Early wake up call for April toms in Illinois
Carbondale, Ill. — It didn’t take long for the state’s younger turkey hunting crowd to make its presence in the woods known.
Youth hunters smashed the previous record by killing 1,300 birds during the two-day seasons. The previous record of 748 was set last spring.
“Excellent hunting weather this year during both weekends was a very important reason for the record harvest,” Paul Brewer, DNR Wild Turkey Project manager said. “A wet spring in 2011 once again contributed to below-average turkey reproduction in many areas, but a good mast crop and a very mild winter were working in favor of late spring broods.”
A total of 4,100 youth turkey permits were issued this year, compared to 3,718 last year.
Meanwhile, the regular season opened April 9 in the south zone and April 16 in the south zone. Hunters were expecting to get off to a quick start because of the early spring, especially in the southern part of the state, though other factors may hamper efforts.
“I can only guess, they probably start breeding a little bit earlier,” Brewer said. “Breeding behavior is mostly a factor of day length, however, the weather does factor into that. I’ve talked to guys who have seen gobblers out there spreading.”
Conditions in the woods will certainly be different this year. The early spring means plants are in bloom and visibility will be limited, even in the early season segments. And, there are indications that the overall turkey population may be down.
“The bad news is, I’ve gone through the brood cards from last year,” Brewer said. “It was another wet spring. The number of poults per hen was down a little bit again. There was not real good reproduction.
“The good news is it looks like the late broods did a little bit better. My other hope is that this mild winter has let some of the late broods do better. We also had some pretty good mast crops, so that might have helped them overwinter.”
He added that last year’s cicada hatch may have been a boon to poult survival.
Breeding conditions in southern Illinois last year were complicated by floods that inundated much of the region.
“Flooding does a couple of things,” Brewer said. “One, nothing can nest there. The adult birds can’t get out of the way of the water. That concentrates the birds in the upland area. Nesting habitat may be more limited in those areas.
“When you concentrate birds in an area, it could have the possibility of increased nest predation, especially in the areas where the only habitat is in long, narrow riparian areas.”
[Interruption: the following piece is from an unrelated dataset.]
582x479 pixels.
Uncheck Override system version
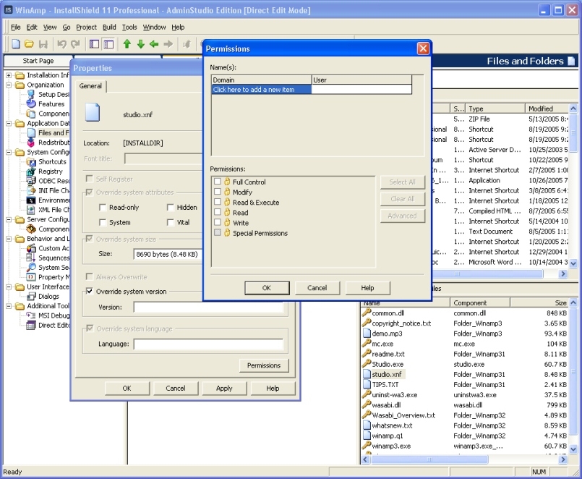point(90,292)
While a complicating factor, Brewer said flooding doesn’t prevent breeding.
“A lot of times upland forests are better habitats,” he said. “Some of them may have delayed nesting.
“It’s probably a factor, but how devastating it would be is hard to say. They are pretty resilient animals.”
The population decline from last year would fit Illinois’ profile for the past several years.
“We’ve probably kind of gone over the hump,” Brewer said. “After introduction, it takes 15-20 years for a maximum abundance to be reached. Things like diseases and predators realize there are turkeys out there.”